Task brief — In the entries that follow, identify the line containing "Sort by the Path column header" and return it together with all later lines, exactly as they appear.

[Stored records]
==================================================
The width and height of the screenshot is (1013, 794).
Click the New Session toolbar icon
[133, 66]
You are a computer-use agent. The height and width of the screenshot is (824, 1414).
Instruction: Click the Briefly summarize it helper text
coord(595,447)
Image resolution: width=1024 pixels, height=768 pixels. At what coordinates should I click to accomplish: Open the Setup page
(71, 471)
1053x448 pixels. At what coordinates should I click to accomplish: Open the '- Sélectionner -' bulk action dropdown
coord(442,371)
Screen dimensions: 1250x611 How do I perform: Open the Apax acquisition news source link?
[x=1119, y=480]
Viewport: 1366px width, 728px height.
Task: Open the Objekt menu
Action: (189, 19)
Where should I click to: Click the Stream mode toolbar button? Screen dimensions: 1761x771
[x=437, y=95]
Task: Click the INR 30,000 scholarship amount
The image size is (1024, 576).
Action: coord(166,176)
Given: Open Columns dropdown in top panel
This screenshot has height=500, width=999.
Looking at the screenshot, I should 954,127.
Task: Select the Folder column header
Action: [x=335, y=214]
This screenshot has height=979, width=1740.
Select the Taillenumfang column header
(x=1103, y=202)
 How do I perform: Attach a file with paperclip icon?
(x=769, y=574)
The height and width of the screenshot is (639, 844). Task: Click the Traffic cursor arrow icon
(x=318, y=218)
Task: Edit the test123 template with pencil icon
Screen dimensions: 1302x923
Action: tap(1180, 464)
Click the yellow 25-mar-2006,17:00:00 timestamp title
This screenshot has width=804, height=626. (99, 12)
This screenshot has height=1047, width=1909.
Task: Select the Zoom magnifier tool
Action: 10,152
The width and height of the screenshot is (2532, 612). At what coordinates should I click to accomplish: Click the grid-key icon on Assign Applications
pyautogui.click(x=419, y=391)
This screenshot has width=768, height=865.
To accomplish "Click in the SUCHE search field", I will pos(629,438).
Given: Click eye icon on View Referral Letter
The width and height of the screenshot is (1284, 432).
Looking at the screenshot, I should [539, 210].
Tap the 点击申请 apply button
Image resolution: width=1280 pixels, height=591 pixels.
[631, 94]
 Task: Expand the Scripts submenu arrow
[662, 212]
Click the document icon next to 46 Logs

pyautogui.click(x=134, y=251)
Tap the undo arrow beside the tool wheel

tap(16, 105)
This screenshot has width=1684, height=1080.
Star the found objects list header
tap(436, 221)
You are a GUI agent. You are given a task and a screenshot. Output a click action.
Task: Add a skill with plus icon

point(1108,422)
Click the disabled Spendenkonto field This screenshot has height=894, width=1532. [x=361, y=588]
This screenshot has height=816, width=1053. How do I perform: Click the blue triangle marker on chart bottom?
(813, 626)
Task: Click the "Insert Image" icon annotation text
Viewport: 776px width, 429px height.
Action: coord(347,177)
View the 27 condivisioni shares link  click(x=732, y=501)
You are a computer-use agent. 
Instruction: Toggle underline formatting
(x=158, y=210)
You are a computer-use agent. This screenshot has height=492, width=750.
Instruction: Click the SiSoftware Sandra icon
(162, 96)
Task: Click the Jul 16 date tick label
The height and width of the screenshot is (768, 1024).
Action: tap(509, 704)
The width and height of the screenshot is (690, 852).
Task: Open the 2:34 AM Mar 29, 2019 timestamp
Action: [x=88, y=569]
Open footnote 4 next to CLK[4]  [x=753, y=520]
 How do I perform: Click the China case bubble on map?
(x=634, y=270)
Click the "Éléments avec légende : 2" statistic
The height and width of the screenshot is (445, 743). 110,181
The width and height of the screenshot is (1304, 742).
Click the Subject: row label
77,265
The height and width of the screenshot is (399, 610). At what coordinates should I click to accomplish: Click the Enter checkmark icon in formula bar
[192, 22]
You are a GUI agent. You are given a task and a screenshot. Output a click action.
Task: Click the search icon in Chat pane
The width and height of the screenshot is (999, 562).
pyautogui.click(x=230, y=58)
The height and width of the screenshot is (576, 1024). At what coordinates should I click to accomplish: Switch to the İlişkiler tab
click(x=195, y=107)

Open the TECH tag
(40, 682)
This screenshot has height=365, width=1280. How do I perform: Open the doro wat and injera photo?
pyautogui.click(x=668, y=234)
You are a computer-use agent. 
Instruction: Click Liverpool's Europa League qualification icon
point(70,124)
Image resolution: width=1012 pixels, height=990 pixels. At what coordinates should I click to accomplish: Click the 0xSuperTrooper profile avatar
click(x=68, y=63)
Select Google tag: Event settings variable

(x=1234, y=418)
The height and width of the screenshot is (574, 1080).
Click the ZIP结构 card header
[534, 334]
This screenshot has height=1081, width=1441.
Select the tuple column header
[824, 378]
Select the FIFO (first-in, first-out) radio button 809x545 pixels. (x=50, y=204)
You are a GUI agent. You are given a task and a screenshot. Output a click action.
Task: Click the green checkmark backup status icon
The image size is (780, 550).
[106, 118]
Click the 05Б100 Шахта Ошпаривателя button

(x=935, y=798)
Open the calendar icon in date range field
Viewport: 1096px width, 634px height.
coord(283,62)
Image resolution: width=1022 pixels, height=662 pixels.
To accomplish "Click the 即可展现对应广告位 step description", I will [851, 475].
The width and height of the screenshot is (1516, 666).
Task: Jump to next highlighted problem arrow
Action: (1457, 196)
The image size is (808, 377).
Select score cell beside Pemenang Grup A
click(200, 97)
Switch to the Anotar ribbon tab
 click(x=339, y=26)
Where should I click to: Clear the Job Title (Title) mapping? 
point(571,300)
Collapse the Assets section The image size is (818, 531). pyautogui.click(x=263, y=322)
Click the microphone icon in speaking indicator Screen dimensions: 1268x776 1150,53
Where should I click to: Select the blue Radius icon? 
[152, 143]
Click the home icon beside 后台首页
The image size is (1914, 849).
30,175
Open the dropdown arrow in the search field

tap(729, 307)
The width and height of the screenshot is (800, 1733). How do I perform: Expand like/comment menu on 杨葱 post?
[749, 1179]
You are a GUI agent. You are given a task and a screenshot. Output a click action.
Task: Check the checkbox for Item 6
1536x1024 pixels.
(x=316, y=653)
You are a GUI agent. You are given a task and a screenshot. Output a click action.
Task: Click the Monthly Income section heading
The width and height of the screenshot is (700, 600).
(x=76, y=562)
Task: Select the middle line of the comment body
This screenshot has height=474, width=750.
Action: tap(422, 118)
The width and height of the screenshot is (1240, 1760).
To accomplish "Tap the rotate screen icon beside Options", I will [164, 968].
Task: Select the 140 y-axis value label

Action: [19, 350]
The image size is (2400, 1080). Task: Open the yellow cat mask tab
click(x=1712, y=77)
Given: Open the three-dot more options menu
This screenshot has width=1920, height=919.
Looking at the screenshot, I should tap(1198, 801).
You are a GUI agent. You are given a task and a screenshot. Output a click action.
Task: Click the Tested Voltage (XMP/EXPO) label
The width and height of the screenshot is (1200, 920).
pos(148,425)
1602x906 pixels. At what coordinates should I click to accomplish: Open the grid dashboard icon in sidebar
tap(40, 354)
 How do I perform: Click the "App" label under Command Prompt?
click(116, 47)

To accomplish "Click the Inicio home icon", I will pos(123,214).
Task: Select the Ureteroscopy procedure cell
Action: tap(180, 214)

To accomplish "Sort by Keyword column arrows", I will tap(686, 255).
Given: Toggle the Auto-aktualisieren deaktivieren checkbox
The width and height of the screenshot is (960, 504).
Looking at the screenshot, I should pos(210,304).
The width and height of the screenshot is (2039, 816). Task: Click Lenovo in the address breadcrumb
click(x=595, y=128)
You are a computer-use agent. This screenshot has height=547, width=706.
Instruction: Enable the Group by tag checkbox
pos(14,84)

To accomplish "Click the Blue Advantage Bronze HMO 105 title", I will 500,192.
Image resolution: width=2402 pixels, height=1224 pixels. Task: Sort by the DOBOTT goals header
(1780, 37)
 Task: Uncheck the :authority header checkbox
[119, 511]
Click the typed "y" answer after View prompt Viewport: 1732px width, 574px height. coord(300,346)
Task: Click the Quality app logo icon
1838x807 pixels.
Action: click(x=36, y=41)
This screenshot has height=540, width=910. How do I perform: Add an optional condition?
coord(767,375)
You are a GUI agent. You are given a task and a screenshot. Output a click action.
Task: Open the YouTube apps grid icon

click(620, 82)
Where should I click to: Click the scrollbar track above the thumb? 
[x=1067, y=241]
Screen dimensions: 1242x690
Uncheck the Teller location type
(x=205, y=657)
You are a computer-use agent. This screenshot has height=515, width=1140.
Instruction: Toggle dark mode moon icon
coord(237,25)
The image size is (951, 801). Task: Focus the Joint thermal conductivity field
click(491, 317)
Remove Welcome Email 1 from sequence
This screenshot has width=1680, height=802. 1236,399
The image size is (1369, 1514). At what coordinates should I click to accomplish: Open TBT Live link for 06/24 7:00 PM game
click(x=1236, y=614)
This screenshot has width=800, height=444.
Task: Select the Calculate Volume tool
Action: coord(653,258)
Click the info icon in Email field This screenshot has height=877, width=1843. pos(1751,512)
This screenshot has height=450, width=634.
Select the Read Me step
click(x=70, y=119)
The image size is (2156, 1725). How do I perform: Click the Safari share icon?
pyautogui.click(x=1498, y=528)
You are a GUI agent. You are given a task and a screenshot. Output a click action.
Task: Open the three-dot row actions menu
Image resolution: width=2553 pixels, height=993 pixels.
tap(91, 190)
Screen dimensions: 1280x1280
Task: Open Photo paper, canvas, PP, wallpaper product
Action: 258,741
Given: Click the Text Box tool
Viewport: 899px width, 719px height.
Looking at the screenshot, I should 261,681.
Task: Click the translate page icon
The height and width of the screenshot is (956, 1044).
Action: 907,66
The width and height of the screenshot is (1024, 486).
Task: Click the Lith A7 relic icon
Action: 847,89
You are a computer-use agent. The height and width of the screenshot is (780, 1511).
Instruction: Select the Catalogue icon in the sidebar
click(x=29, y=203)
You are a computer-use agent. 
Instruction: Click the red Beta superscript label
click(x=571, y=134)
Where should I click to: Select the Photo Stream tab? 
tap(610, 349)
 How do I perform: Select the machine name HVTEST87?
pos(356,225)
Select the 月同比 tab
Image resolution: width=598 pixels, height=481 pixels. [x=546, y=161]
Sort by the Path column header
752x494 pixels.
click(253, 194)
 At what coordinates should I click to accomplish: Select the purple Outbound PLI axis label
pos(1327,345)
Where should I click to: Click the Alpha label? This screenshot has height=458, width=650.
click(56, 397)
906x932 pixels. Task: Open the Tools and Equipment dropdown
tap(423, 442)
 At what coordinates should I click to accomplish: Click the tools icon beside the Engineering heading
==================================================
Solution —
Sort by the Path column header
752x494 pixels.
click(253, 194)
 At what coordinates should I click to accomplish: Select the purple Outbound PLI axis label
pos(1327,345)
Where should I click to: Click the Alpha label? This screenshot has height=458, width=650.
click(56, 397)
906x932 pixels. Task: Open the Tools and Equipment dropdown
tap(423, 442)
 At what coordinates should I click to accomplish: Click the tools icon beside the Engineering heading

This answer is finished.